Among the many films on offer at VIFF 2015 are two documentaries which take viewers into the rarified and demanding world of magazine publishing. I went to see them out of genuine interest and curiosity – but also in the sincere hope that these two films would reveal to me critical information, vital secrets to publishing success which I could then pass on to the industrial magnates, the Bay Street financiers, who underwrite the empire-in-progress which is Geist magazine. I imagined myself sharing what I’d learned from these two films at one of our weekly meetings (the crack team which assembles Geist on one side of the teak table, the money men in suspenders on the other, haloed by the light reflecting from their crisp, white, 200-thread-per-inch, bespoke cotton shirts). I imagined the honours which would accrue to me as a result: my rise within the Geistian ranks meteoric, my title on the masthead acquiring additional hyphens, additional suffixes: perhaps even (why not dream!) “-in-chief!” The power I would then wield! But: I am getting ahead of my story…
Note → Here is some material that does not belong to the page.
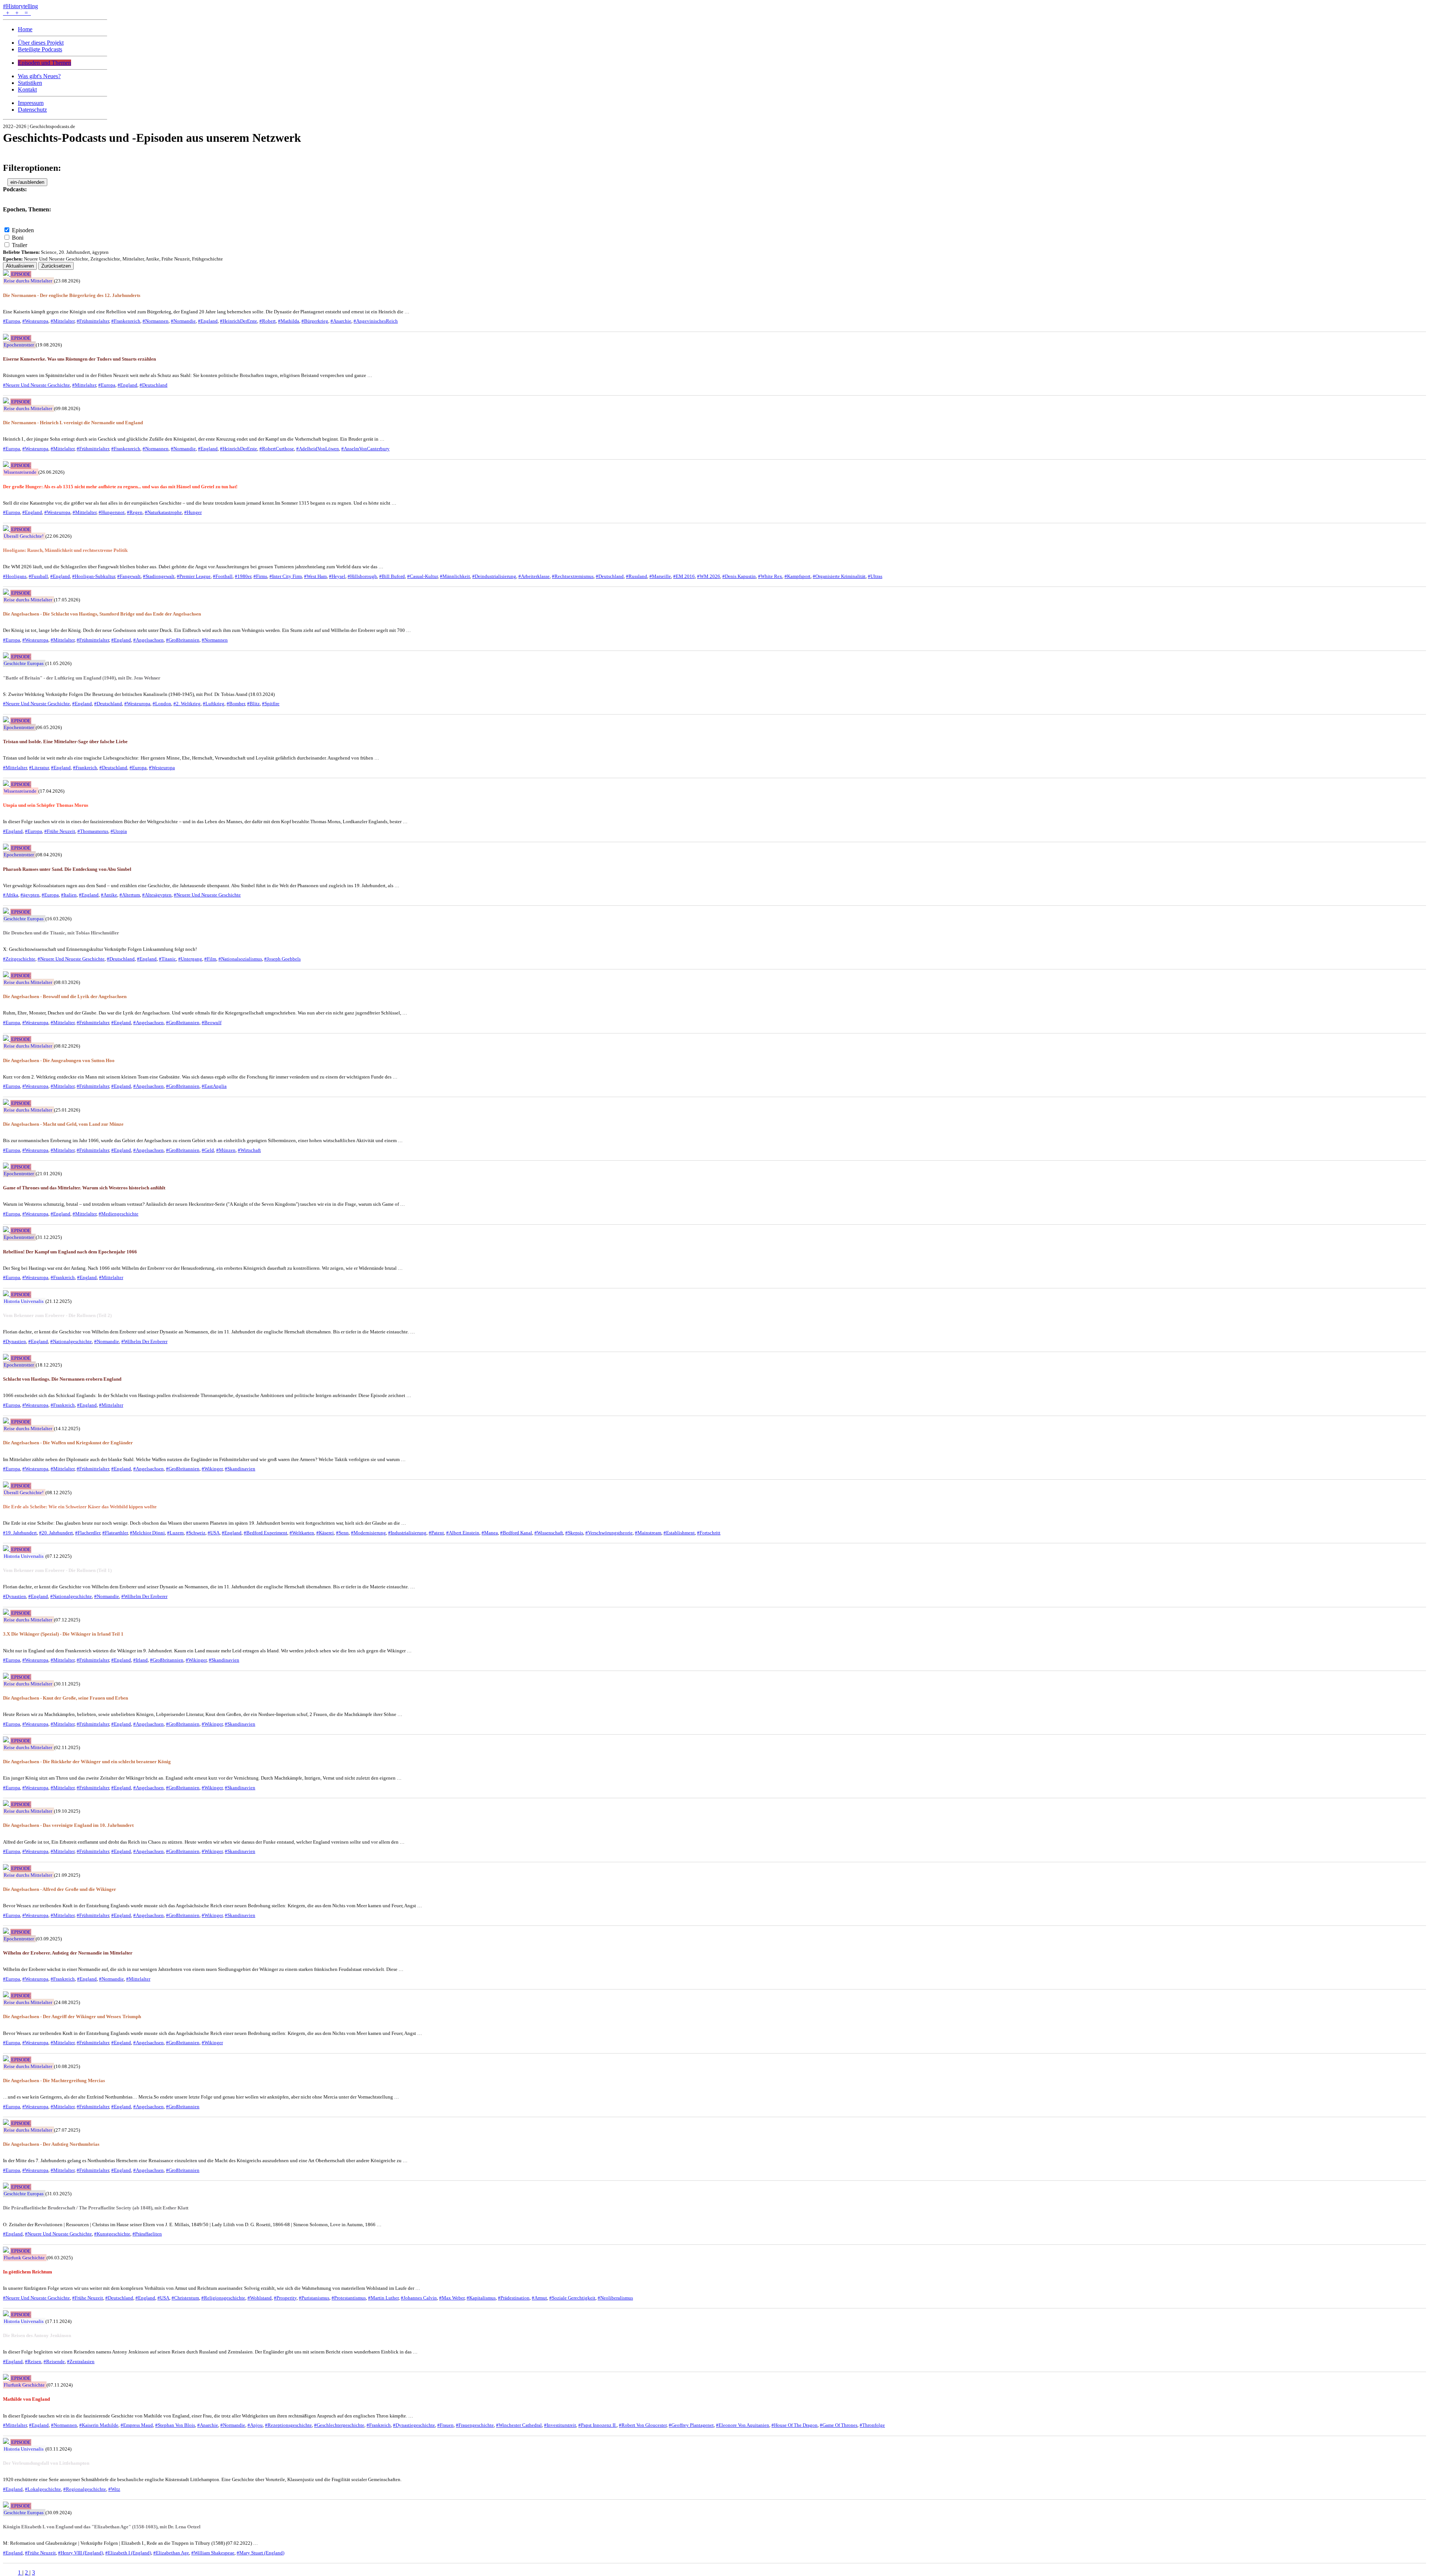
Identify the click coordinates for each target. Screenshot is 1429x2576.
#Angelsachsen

Very Semi-Serious, directed by Leah Wolchok, takes us inside the New Yorker; specifically: into the office of Bob Mankoff, cartoon editor at the magazine since 1997. Mankoff is himself a cartoonist for the magazine (his most famous cartoon is the one whose caption reads “No, Thursday’s out. How about never—is never good for you?”) and presides over the weekly cattle call “pitch” sessions where cartoonists, a mix of regulars (George Booth, Sam Gross, Mort Gerberg) and aspiring new-comers who are just making a name for themselves (Liana Finck, Ed Steed), bring their latest cartoons in the hope that Mankoff will select them for publication. They need to have thick skins, since the vast majority of the cartoons are rejected. It is easy to distinguish the members of one caste from the other since each is identified onscreen by name (in a large font) and (in a smaller font) by the number of cartoons they have had published in the magazine; some have had many hundreds of cartoons accepted. Very Semi-Serious is a somewhat haphazard film – in the sense that there is little structure evident: it seems to have shaped itself according to circumstance. My take-away for Geist? I think that we should set up our own weekly pitch meetings: they look like a lot more fun than those meetings with the financiers.
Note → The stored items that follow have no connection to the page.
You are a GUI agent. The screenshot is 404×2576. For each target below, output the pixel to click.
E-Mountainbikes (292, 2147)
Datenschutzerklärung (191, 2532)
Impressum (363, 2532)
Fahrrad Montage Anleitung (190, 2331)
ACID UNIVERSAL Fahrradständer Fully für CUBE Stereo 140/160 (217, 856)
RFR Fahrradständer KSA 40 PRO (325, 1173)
In the first paragraph above I referred to Geist as an “empire-in-progress”; I should have said “potential empire-in-progress,” since nothing in the magazine’s original manifesto suggested ambitions on such a grandiose scale. However, after seeing Drunk Stoned Brilliant Dead: The Story of the National Lampoon (directed by Douglas Tirola) I think that we need to dream much bigger dreams. Why not a radio show! LPs! (vinyl is back, after all) Off-Broadway shows! (“Geist: The Musical!”) Nationally syndicated TV! (“Live, from Vancouver’s Downtown East Side! It’s Saturday Night Geist!”) Even genre-defining movies are not beyond our capabilities! After all, the National Lampoon started small in 1970 but over a very short period of time managed to spin off all of the preceding: it was almost unimaginably influential. The magazine’s two original founders, Doug Kenney and Henry Beard, had developed a taste for the magazine business during their time editing the Harvard Lampoon. They proved to have a finger on the funny bone—the zeitgeist—of their era: the 1970s. More importantly: they had the eyeballs of a very large (and growing) demographic, a fact which eventually began to interest advertisers – despite the frequent use of gross-out, often tasteless and frequently offensive “frat boy” humour; in many ways the National Lampoon was the anti-New Yorker. My take-away for Geist? I think that we need to sign all of our regular contributors – our columnists, our crossword-puzzle-maker, our resident cartoonist; our reviewers – to ironclad, long-term, and generous contracts. Otherwise (as was the case with the key creatives at the National Lampoon) they might be tempted away by the deep pockets of New York producers, or by the voracious demon seed of Hollywood.